Can you convert the data below into a Markdown table with the columns "No." and "Line", one numbered row per line and blank lines left out?

- **Information shown**
------------------------------------------------

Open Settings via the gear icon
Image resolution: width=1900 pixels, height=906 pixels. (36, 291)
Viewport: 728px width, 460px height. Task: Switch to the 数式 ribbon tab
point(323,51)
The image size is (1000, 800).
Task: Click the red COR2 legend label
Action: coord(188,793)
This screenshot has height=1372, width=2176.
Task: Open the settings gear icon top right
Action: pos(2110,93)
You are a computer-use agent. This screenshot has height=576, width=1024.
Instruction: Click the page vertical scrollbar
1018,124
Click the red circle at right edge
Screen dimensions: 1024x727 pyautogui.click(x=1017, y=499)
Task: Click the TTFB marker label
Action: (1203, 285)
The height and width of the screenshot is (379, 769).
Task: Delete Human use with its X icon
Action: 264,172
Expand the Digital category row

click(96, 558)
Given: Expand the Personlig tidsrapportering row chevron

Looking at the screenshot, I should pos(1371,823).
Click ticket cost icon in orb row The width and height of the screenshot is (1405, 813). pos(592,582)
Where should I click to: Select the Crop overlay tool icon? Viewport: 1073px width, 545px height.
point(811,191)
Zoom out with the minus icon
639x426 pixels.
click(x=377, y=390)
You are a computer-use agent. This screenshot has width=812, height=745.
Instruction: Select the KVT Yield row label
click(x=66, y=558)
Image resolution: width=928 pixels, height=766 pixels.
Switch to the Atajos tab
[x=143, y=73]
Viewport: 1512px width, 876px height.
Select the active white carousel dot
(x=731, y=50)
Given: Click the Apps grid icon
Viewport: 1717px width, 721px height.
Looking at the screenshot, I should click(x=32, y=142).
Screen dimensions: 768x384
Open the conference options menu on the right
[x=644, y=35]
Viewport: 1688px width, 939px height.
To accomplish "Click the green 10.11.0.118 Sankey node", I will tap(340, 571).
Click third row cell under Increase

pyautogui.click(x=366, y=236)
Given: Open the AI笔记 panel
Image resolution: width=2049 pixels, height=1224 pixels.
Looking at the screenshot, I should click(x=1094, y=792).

------------------------------------------------

- **Solution to the exercise**
| No. | Line |
|---|---|
| 1 | Open Settings via the gear icon |
| 2 | Image resolution: width=1900 pixels, height=906 pixels. (36, 291) |
| 3 | Viewport: 728px width, 460px height. Task: Switch to the 数式 ribbon tab |
| 4 | point(323,51) |
| 5 | The image size is (1000, 800). |
| 6 | Task: Click the red COR2 legend label |
| 7 | Action: coord(188,793) |
| 8 | This screenshot has height=1372, width=2176. |
| 9 | Task: Open the settings gear icon top right |
| 10 | Action: pos(2110,93) |
| 11 | You are a computer-use agent. This screenshot has height=576, width=1024. |
| 12 | Instruction: Click the page vertical scrollbar |
| 13 | 1018,124 |
| 14 | Click the red circle at right edge |
| 15 | Screen dimensions: 1024x727 pyautogui.click(x=1017, y=499) |
| 16 | Task: Click the TTFB marker label |
| 17 | Action: (1203, 285) |
| 18 | The height and width of the screenshot is (379, 769). |
| 19 | Task: Delete Human use with its X icon |
| 20 | Action: 264,172 |
| 21 | Expand the Digital category row |
| 22 | click(96, 558) |
| 23 | Given: Expand the Personlig tidsrapportering row chevron |
| 24 | Looking at the screenshot, I should pos(1371,823). |
| 25 | Click ticket cost icon in orb row The width and height of the screenshot is (1405, 813). pos(592,582) |
| 26 | Where should I click to: Select the Crop overlay tool icon? Viewport: 1073px width, 545px height. |
| 27 | point(811,191) |
| 28 | Zoom out with the minus icon |
| 29 | 639x426 pixels. |
| 30 | click(x=377, y=390) |
| 31 | You are a computer-use agent. This screenshot has width=812, height=745. |
| 32 | Instruction: Select the KVT Yield row label |
| 33 | click(x=66, y=558) |
| 34 | Image resolution: width=928 pixels, height=766 pixels. |
| 35 | Switch to the Atajos tab |
| 36 | [x=143, y=73] |
| 37 | Viewport: 1512px width, 876px height. |
| 38 | Select the active white carousel dot |
| 39 | (x=731, y=50) |
| 40 | Given: Click the Apps grid icon |
| 41 | Viewport: 1717px width, 721px height. |
| 42 | Looking at the screenshot, I should click(x=32, y=142). |
| 43 | Screen dimensions: 768x384 |
| 44 | Open the conference options menu on the right |
| 45 | [x=644, y=35] |
| 46 | Viewport: 1688px width, 939px height. |
| 47 | To accomplish "Click the green 10.11.0.118 Sankey node", I will tap(340, 571). |
| 48 | Click third row cell under Increase |
| 49 | pyautogui.click(x=366, y=236) |
| 50 | Given: Open the AI笔记 panel |
| 51 | Image resolution: width=2049 pixels, height=1224 pixels. |
| 52 | Looking at the screenshot, I should click(x=1094, y=792). |